* _Text block_:
The VPL should be ordered through its developer, Rob Lucas, at virtual-science.co.uk, from where an evaluation copy of one practical can be requested. The VPL will run from the USB data stick supplied, but runs more quickly when transferred to the hard drive of the computer. Site licences can be requested and installation to a school network is straightforward. The full suite of 27 practicals (described as experiments) is available for £399, and schools can host the experiments on their website to provide home access for students for an additional £100. This is helpful for students, allowing them to perform preliminary investigation work prior to ‘hands-on’ investigation. The experiments are based on many years of research into on-screen physics experiments and that research can be viewed at http://virtual-science.co.uk/research.html. Other products, not covered in this evaluation, are available, including an immersive CSI training school simulation and a simulator to aid the teaching of Key Stage 3 computing.

When running the software (which does not require installation into a stand-alone machine), it makes sense to read the accompanying instructions first – this is a common theme with the VPL. It is really important to read the instructions for each practical in full before starting, as there are often subtle points that can be missed by just ‘jumping in’. For example, a good deal of time might be spent trying to swap the available gratings in the diffraction practical if you don’t read the instruction to switch off the laser first.

The software is well designed by an experienced physicist and, though mostly aimed at 16-18 year-old students (in the UK), some of it may be used with younger students.

Each practical has a set of specific instructions and these are used not just to navigate the virtual instruments, but also to conduct the experiments. The basic theory behind each one is included and these are often the same as the AQA required practical methods. That is not to say that this is an awarding organisation-specific resource, because it isn’t. If a slightly different method is required, then students can be directed appropriately. Staying with the diffraction grating practical, the measurements that can be taken are the distance of the grating from the screen, and the distances between various orders of bright laser spots on the screen. Given the number of lines per mm on the grating, these measurements can then be processed in different ways to those suggested, in order to find the wavelength of the laser light.

There are some exceptions to this rule; for example, the method of finding the extension of a wire in the Young’s Modulus practical is restricted by the practical setup. However, once the extension is found, the data can then be processed in the ‘usual’ way by finding the gradient of a stress: strain graph.

When taking results, students will transfer them to an Excel spreadsheet or written table and plot graphs themselves so that the manual skills involved with recording and processing data are preserved. It is interesting that some experiments where timing is involved require that the user has a physical stopwatch of some kind to time the virtual events.

There are some attempts to introduce techniques for reducing errors, for example getting the screen at 900 to an incident laser, and students can always take into account the instrumental uncertainties. However, there is no element of random uncertainty for students to consider - something that the virtual environment does not reproduce. Results are guaranteed within instrumental uncertainty, but this does reduce the authenticity of the experience somewhat.

* _Available data_:

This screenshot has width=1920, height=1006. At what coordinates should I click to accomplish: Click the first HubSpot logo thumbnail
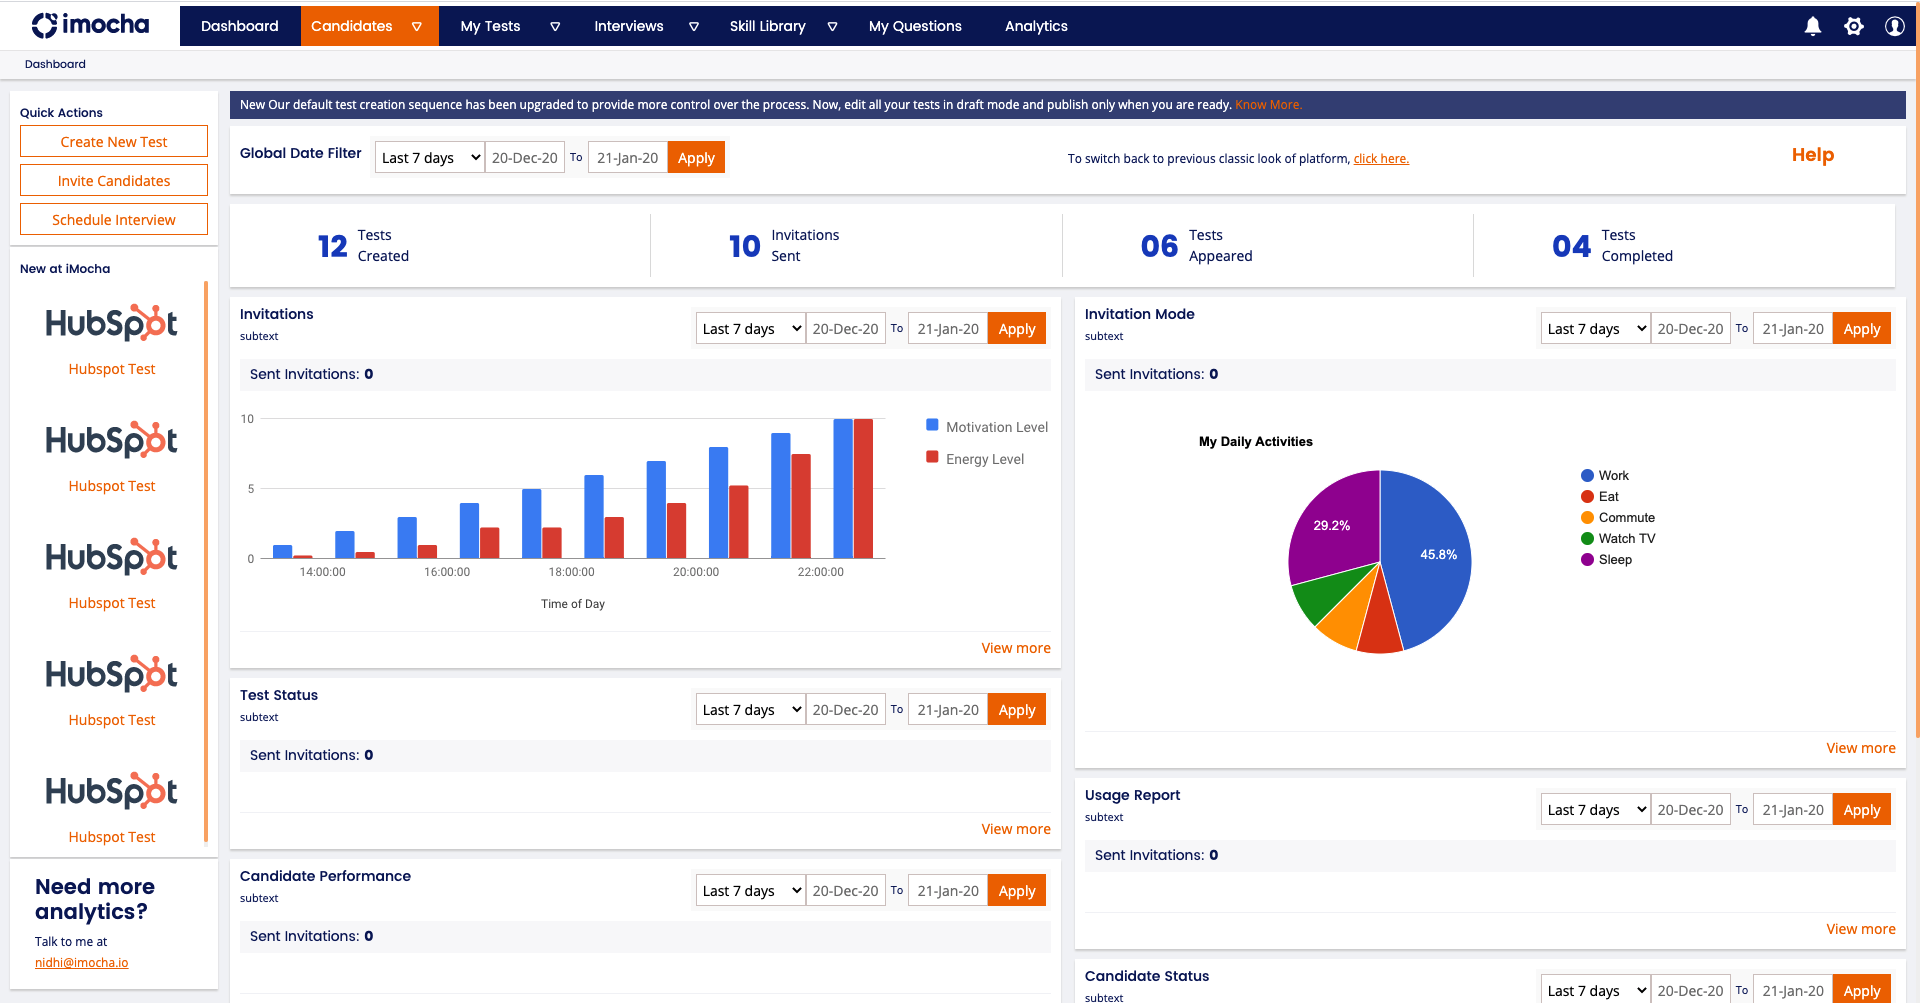pyautogui.click(x=112, y=323)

* _Written exercise_: Can you copy out, word for word, the passage of the VPL evaluation between "There are some exceptions" and "the virtual events.", inclusive?

* _Finished task_:
There are some exceptions to this rule; for example, the method of finding the extension of a wire in the Young’s Modulus practical is restricted by the practical setup. However, once the extension is found, the data can then be processed in the ‘usual’ way by finding the gradient of a stress: strain graph.

When taking results, students will transfer them to an Excel spreadsheet or written table and plot graphs themselves so that the manual skills involved with recording and processing data are preserved. It is interesting that some experiments where timing is involved require that the user has a physical stopwatch of some kind to time the virtual events.